A public hearing concerning the Pearl Street proposal is slated for November 9, at which time town council could give second-and-final approval of a development agreement (DA), or choose not to proceed with second consideration, or seek more information. And even if the council gives a green light to the project, the decision can be appealed to the province's utility and review board during the course of a two-week period.
"Regarding the developer's excitement for the project, it's entirely up to any developer or applicant as to whether they choose to pre-sell or pre-market a development prior to successful completion of the DA process," Patrick Hirtle, a spokesman for the town, told LighthouseNOW in an e-mail.
"The town doesn't have any control over that and it's not part of our DA process."
A public participation meeting about the proposal hosted by the town earlier this year heard concerns relating to issues such as traffic volume and existing speeds on Peal Street, emergency vehicle access, and the location of internal trails on the site plan.
In late 2019, Treehouse Village Ecohousing, a locally-based numbered company, applied to the town for a development deal to build eight, two-storey townhouses off Pearl Street. It was to be part of a cohousing development involving a clustering of private homes with indoor and outdoor amenities being shared among residents. The proposal involved establishing a common house and 30 units in the array of townhouses on Bridgewater's west side.
"We are thrilled to have 15 of our 30 units pre-sold, and look forward to breaking ground as soon as we sell nine more," Leon de Vreede, a director and vice-president of the numbered company, said in a statement provided to LighthouseNOW. De Vreede and his wife Cate came up with the cohousing community concept two years ago. De Vreede works for the town as its sustainability planner.

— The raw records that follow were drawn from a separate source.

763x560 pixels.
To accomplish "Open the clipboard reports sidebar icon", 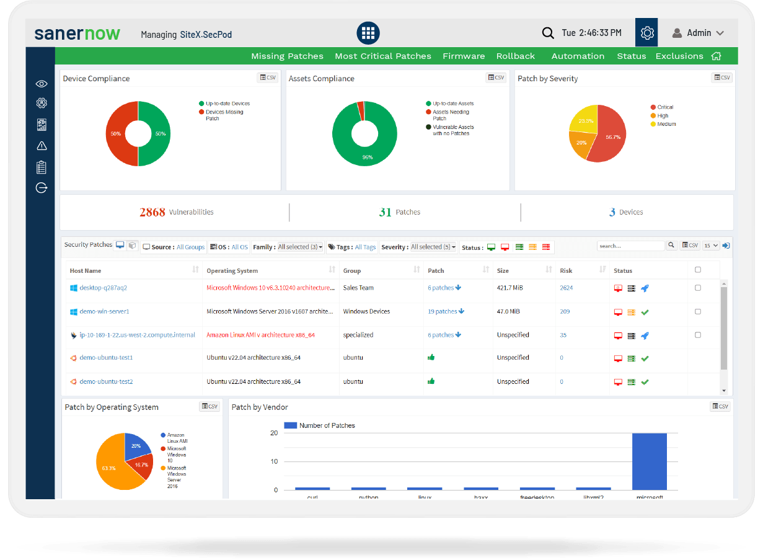I will pos(42,167).
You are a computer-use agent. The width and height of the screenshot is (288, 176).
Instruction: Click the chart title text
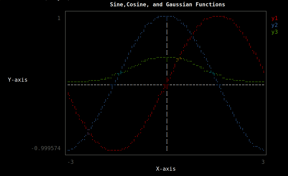[x=167, y=5]
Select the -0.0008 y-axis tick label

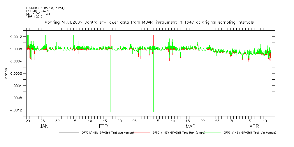tap(16, 98)
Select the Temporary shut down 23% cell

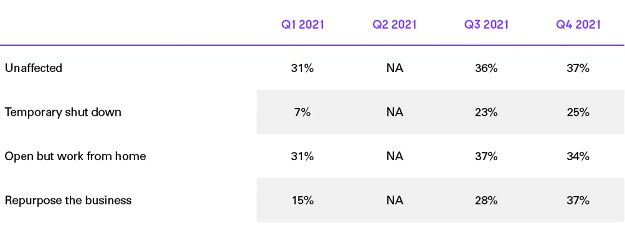(x=486, y=112)
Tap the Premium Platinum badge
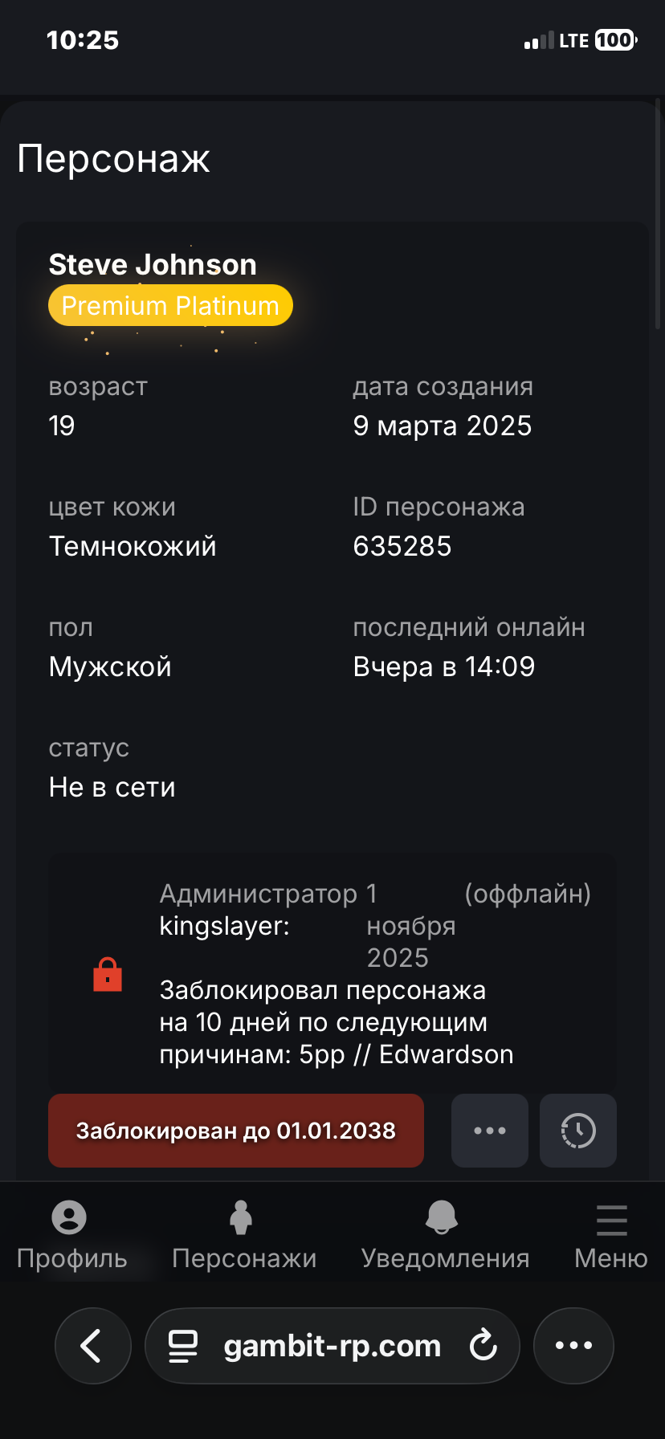This screenshot has width=665, height=1439. 170,306
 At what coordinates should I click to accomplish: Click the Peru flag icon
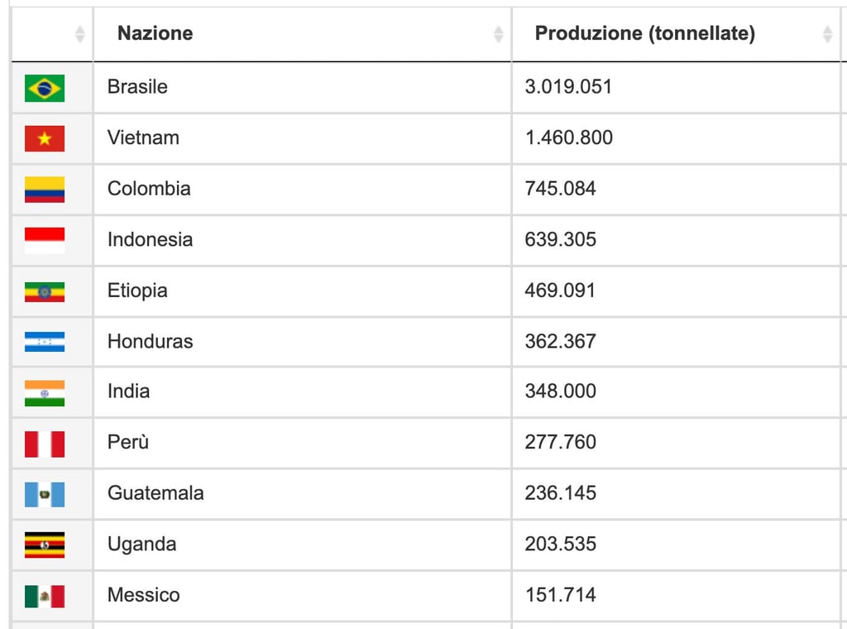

"It's important to ensure Treehouse Village is a multi-generational community, so we are looking for that balance of young people and families, as well as older individuals," de Vreede said in the statement.
The project is billed as the first cohousing community in Atlantic Canada.
Mike and Emma Savage of Dartmouth plan to move to Bridgewater having heard about the Treehouse Village concept. As parents of two daughters, the married couple is convinced the living arrangement will better suit the family's needs.
"There's huge value in having close friends and neighbours that are open to sharing resources and support," the Savages said in a testimonial within the statement provided by Treehouse Village Ecohousing.
"All new parents tend to jokingly ask where this so-called village is to help raise their children. Now we can answer - your Village is in Bridgewater."